= Rockefeller-Aldrich family political line =

- George Aldrich (1605–1683), an immigrant from England, settled in Mendon, Massachusetts Bay Colony, in the mid 17th century.
- William Aldrich (1820–1885), U.S. Representative from Illinois 1877–1883, Wisconsin Assemblyman 1859. Cousin of Nelson W. Aldrich.
  - James Franklin Aldrich (1853–1933), U.S. Representative from Illinois 1893–1897. Son of William Aldrich.
- Nelson W. Aldrich (1841–1915), U.S. Senator from Rhode Island 1881–1911. (Chairman of Senate Finance Committee), U.S. Representative from Rhode Island 1879–1881, Rhode Island State Representative 1875–1877, Cousin of William Aldrich.
  - Richard S. Aldrich (1884–1941), Rhode Island State Representative 1915–1916, Rhodes Island State Senator 1917–1918, U.S. Representative from Rhode Island 1923–1933, delegate to the Republican National Convention 1924. Son of Nelson W. Aldrich.
  - Winthrop W. Aldrich (1885–1974), U.S. Ambassador to Great Britain 1953–1957. Son of Nelson W. Aldrich.
    - Nelson Aldrich Rockefeller (1908–1979), Vice President of the United States 1974–1977. Governor of New York 1959–1973, delegate to the Republican National Convention 1960 1964, candidate for the Republican nomination for President of the United States 1960 1964 1968 1976, Nephew of Richard S. Aldrich and Winthrop W. Aldrich.
    - Winthrop Rockefeller (1912–1973), Republican National Committeeman 1961, delegate to the Republican National Convention 1964, candidate for Governor of Arkansas 1964, Governor of Arkansas 1967–1971, candidate for the Republican nomination for President of the United States 1968. Nephew of Richard S. Aldrich and Winthrop W. Aldrich.
    - Richard S. Aldrich, candidate for U.S. Representative from New York 1962, New York City Councilman.
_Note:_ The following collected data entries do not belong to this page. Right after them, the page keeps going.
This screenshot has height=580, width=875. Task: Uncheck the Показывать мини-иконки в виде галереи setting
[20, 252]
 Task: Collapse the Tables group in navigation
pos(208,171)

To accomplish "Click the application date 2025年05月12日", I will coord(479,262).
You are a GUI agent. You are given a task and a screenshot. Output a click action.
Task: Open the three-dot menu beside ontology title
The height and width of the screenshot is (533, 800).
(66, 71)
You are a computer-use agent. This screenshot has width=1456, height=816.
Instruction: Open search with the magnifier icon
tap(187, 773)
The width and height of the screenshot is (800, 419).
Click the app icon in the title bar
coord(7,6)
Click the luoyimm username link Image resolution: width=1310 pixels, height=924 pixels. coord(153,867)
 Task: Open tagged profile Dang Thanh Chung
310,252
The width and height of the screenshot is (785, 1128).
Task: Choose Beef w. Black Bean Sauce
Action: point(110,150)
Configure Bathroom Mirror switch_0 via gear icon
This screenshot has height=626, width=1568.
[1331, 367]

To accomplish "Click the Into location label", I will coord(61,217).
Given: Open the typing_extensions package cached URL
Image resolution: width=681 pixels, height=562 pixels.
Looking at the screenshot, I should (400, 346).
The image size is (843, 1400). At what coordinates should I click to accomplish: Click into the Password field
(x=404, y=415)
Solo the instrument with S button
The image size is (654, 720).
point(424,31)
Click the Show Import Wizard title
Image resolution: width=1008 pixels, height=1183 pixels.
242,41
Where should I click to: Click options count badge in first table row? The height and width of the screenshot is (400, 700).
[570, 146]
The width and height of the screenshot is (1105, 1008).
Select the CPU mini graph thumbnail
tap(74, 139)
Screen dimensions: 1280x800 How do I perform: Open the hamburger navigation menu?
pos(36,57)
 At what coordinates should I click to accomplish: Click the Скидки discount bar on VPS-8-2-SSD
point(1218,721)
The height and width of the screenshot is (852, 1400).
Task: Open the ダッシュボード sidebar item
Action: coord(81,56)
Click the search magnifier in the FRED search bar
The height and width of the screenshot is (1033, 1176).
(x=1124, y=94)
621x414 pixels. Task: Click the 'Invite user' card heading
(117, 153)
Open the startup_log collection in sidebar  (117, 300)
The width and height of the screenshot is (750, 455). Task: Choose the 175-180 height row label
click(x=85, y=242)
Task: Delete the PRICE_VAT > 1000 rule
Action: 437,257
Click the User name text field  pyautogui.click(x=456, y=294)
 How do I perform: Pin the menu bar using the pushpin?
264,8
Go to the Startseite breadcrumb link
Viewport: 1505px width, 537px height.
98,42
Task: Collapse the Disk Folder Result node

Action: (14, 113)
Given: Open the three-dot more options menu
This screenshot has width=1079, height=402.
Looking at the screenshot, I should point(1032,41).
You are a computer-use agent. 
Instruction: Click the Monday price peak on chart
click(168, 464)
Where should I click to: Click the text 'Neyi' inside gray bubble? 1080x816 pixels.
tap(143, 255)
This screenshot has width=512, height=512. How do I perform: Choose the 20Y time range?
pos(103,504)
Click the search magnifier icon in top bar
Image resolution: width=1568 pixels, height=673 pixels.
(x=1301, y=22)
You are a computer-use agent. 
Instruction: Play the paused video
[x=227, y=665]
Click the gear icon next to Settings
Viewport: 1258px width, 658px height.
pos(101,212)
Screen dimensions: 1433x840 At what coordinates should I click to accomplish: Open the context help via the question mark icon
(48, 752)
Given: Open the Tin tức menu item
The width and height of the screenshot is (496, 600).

Son of Richard S. Aldrich.
    - Charles H. Percy (September 27, 1919 – September 17, 2011), delegate to the Republican National Convention 1960, candidate for Governor of Illinois 1964, U.S. Senator from Illinois 1967–1985, candidate for the Republican nomination for President of the United States 1968 1976. Father-in-law of John D. Rockefeller IV.
      - John D. Rockefeller IV (born 1937), West Virginia House Delegate 1967–1968, West Virginia Secretary of State 1969–1972, candidate for Governor of West Virginia 1972, Governor of West Virginia 1977–1985, U.S. Senator from West Virginia 1985–2015, delegate to the Democratic National Convention 2000 2004. Nephew of Nelson A. Rockefeller and Winthrop Rockefeller.
      - Winthrop Paul Rockefeller (1948–2006), Lieutenant Governor of Arkansas 1996–2006, candidate for the Republican nomination for Governor of Arkansas 2006, withdrew nomination. Son of Winthrop Rockefeller.
      - Mark Dayton (born 1947), candidate for U.S. Senate from Minnesota 1982, Auditor of Minnesota 1991–1995, U.S. Senator from Minnesota 2001–2007, delegate to the Democratic National Convention 2004, Governor of Minnesota 2011–2019. Former brother-in-law of John D. Rockefeller, IV (Dayton divorced from Alida Rockefeller 1986).

NOTE: John D. Rockefeller IV and Winthrop Paul Rockefeller are also former third cousins by marriage of U.S. Senator William Proxmire.

Ray Zirkelbach (Born 1978) - Iowa House of Representatives. Descendant of George Aldrich.